The relevant part of Penal Law 265.02(2) provides that: "A person is guilty of criminal possession of a weapon in the third degree when: (2) He possesses any explosive or incendiary bomb, bombshell, firearm silencer, machine-gun or any other firearm or weapon simulating a machine-gun and which is adaptable for such use." Although the Penal Law is silent on the definition of "explosive," the definiteness required to pass Constitutional muster can be found in the Labor Law.
Section 451(1) of the Labor Law define explosives as ". . . gunpowder, powders used for blasting, high explosives, blasting materials, detonating fuses, detonators, and other detonating agents, smokeless powder and any chemical compound or any mechanical mixture containing any oxidizing and combustible units, or other ingredients in such proportions, quantities, or packing that ignition by fire, friction, concussion, percussion or detonation of any part thereof may and is intended to cause an explosion . . . Fixed ammunition and primers for small arms, fire-crackers, safety fuses and matches shall not be deemed to be explosives when . . . the individual units contain any of the above-mentioned articles or substances in such limited quantity, of such nature and so packed that it is impossible to produce an explosion of such units to the injury of life, limb or property."

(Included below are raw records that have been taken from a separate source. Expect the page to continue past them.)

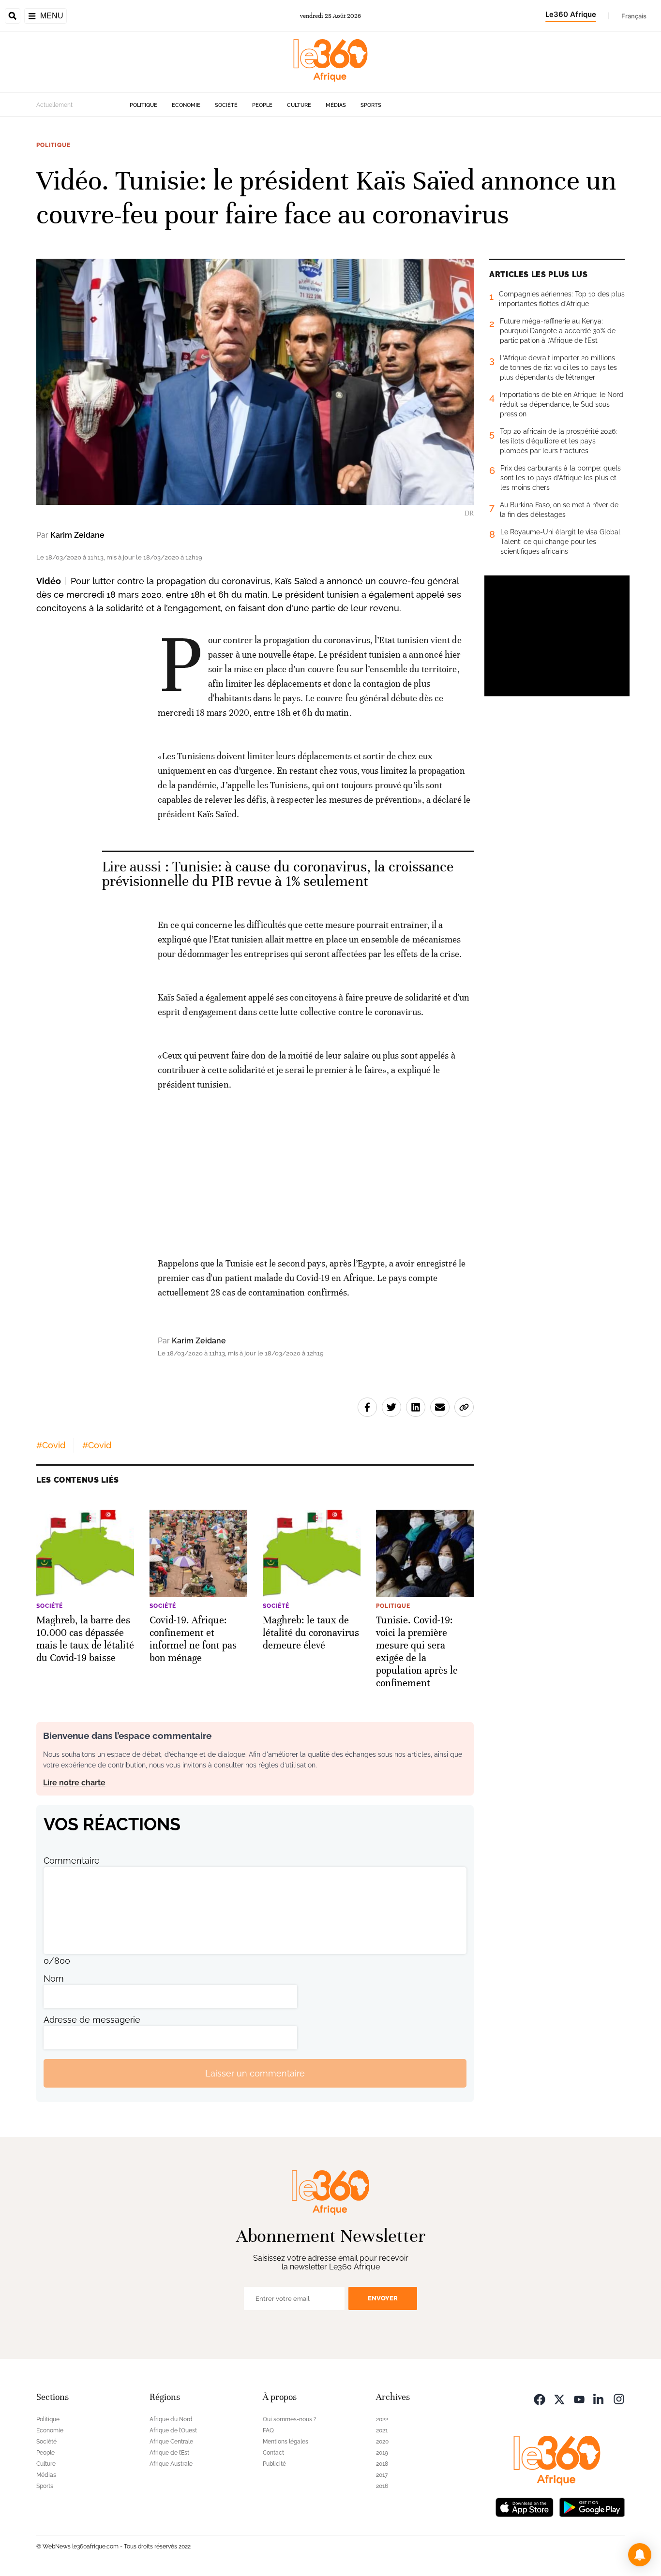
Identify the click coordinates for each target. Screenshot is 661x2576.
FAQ (268, 2430)
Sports (371, 105)
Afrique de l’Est (169, 2452)
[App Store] (525, 2506)
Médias (336, 105)
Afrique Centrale (171, 2441)
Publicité (274, 2463)
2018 (382, 2463)
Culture (299, 105)
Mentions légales (285, 2441)
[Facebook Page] (539, 2398)
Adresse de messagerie (92, 2020)
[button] (639, 2554)
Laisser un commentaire (255, 2073)
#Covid (50, 1445)
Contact (273, 2452)
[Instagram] (619, 2398)
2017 (382, 2475)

Penal Law 265.02(2) plainly prohibits the possession of explosives and Labor Law 451(1) clearly includes "high explosives" in its definition of explosives. Labor Law 451(1) further distinguishes the prohibited explosive items like high explosives from fire-crackers, safety fuses, and matches when these items are of such quantity and packed in such a manner that it would not produce an explosion that would injure life, limb, or property. A person of ordinary intelligence is given fair notice that possession of high explosives is illegal pursuant to Penal Law 265.02(2), and law enforcement is given adequate standards for enforcement. Under the circumstances presented, this Court cannot find beyond a reasonable doubt that Penal Law (265.02[2]) is unconstitutionally vague as applied to Mr. Rotella ( People v. Foley, 94 N.Y.2d 668, cert denied 531 U.S. 875; People v. Bright, 71 N.Y.2d 376). Applying the reasoning in People v. Stuart ( 100 N.Y.2d 412), we find that the statute in question is not impermissibly vague as applied to the defendant. The statute is, therefore, facially valid.
Defendant next moved to dismiss the indictment on the grounds that the evidence before the Grand Jury was not legally sufficient to establish the offenses charged, and that the Grand Jury proceedings were legally defective (CPL § 210.20 [c] and 210.35[5]).
The Court has reviewed the Grand Jury minutes and considered all of the defendant's arguments and finds that the evidence presented to the Grand Jury was legally sufficient to sustain the indictment and that the Grand Jury was properly instructed on the law ( People v. Mayo, 36 N.Y.2d 1002, 374 N.Y.S.2d 609). It is
ORDERED that the Court finds that the defendant has not proved beyond a reasonable doubt that Penal Law Section 265.02(2), Criminal Possession of a Weapon in the Third Degree, is constitutionally vague; and it is further
ORDERED that the evidence presented to the Grand Jury was legally sufficient to sustain the indictment and that the Grand Jury was properly instructed on the law.
This constitutes the decision and order of the Court.